A post about images without an image.
My bedroom window faces south. From my pillow I can look south-east and see the sunrise every morning. They are not always even interesting, but this morning there was the most amazing display of blueberry meringue and whipped cherry foam. Layers and twirled tubes and slabs of color that managed to be both intensely dense and delicately transparent at the same time. Yet still I lay abed and merely watched.
I'm used to missed opportunities when it comes to being behind the viewfinder. There have been so many! Alluring old buildings that cry out for the lens, are put off, and then torn down before a return engagement can be managed. People that need to be recorded that inconveniently die before the deed is done. The list goes on. Any photographer has such a list.

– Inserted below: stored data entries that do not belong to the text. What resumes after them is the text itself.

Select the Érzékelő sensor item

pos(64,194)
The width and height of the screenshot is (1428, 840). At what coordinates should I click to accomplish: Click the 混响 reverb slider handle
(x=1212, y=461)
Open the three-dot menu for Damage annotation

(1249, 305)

But I still didn't get up this morning, find a tripod, and venture out into the prairie cold to record blueberries and cherries. Lazy? Jaded? Unmotivated? None of those actually: just accustomed to passing opportunities and willing, this morning, to merely watch rather than participate more actively.
There never has been and never will be again another sunrise sky exactly like this morning's. Never. That is both the curse and blessing of landscape photography.
I can remember standing on a west-facing headland in Ireland, watching the sun move toward setting behind a cluster of islands. A little trawler, distant but perfectly backlit, moved from right to left in the sound between the mainland and the islands, returning to the harbor after a day's fishing. I was ready: 4x5 view camera leveled, framed, focused, locked down. Holder inserted, aperture adjusted, lens cocked, slide drawn. The perfect moment appeared. Click! But wait— this next one is better. Remove and reverse holder, cock shutter, draw slide. Click! I had four holders and went though all four as the trawler slowly chugged across the frame. Each better than the last, so I thought.
Of course, the ultimate flash of light, the perfect position of cloud, trawler, and wave came after the slide had been replaced on the exposed sheet in holder number four. That one, that missed one, could only be enjoyed, not recorded. My take from that encounter was excellent. But not perfect. Is there, in fact, ever a perfect one?
Sometimes we "miss" through inactivity, and sometimes through too much of it. Such is the life of a landscape photographer. The trick is having no regrets. Or at least very small ones.